The economy may be better, and unemployment may be lower. But that doesn’t mean American consumers are doing any better with their debts.
That’s according to a new survey of 1,000 people from the personal-finance company Bankrate. It found that 29% of Americans have more credit-card debt than they do emergency savings. And the problem is getting worse.
In 2018, 21% said they had more credit-card debt than emergency savings. And in 2015, 22% said they had more credit-card debt.
So what gives?
This disturbing trend is “evidence of a lot of the strain households are under,” said Greg McBride, the chief financial analyst at Bankrate. Some 41.2% of households carry credit-card debt and the average amount is $5,700, according to personal-finance website ValuePenguin.
Hourly pay is rising, now climbing at a 3% rate, after years of growing at just 2% or even smaller. But the cost of living is also going up. When adjusted for that, “real” wages actually have declined 1.3% since the end of 2017, according to a report from the salary comparison site PayScale.
“Wage growth looks good, but it’s not evenly distributed,” McBride said.
The Federal Reserve also raised its benchmark interest rate in December. And when the Fed raises rates, banks often follow suit and raise the interest rates on their credit cards, too, making any debt consumers have even more expensive.
This isn’t the first time data has shown Americans are under financial stress. Just 39% of people say they have enough savings to cover a $1,000 emergency room visit or car repair, Bankrate found in 2018. Savings vary widely by income level: the median American household held $11,700 in savings in 2018, while households in the top 1% by income had a median savings of $1.1 million.
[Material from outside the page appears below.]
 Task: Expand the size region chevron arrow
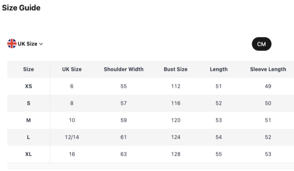click(x=41, y=44)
And at a time when Americans collectively owe more than $1 billion in credit-card debt — a number that has been growing every year since 2014 — that adds up.
Throw in a government shutdown, which caused some government workers to take on debt temporarily, and the introduction of tariffs that have hurt some in the farming and auto industries, and you have a perfect storm of debt and little savings, McBride said.
Although 29% of Americans owing more than they have saved is alarming, conditions are right for them to start paying back debts when they can, McBride said.
“Economically, we’re not always going to be in such a good spot,” he said. “Now is the time to be paying down debt and boosting savings so you can better weather an economic storm, whenever that should arise.”
(If you ask economist Paul Krugman, it could happen soon.)
Of course, paying off debt is easier said than done.
Experts have found a few things that help.
Try to refinance your debt, consolidate it, or transfer it to a credit card with a lower interest rate.
And save in any way you can, including trying a no-spend week, or even a weekend.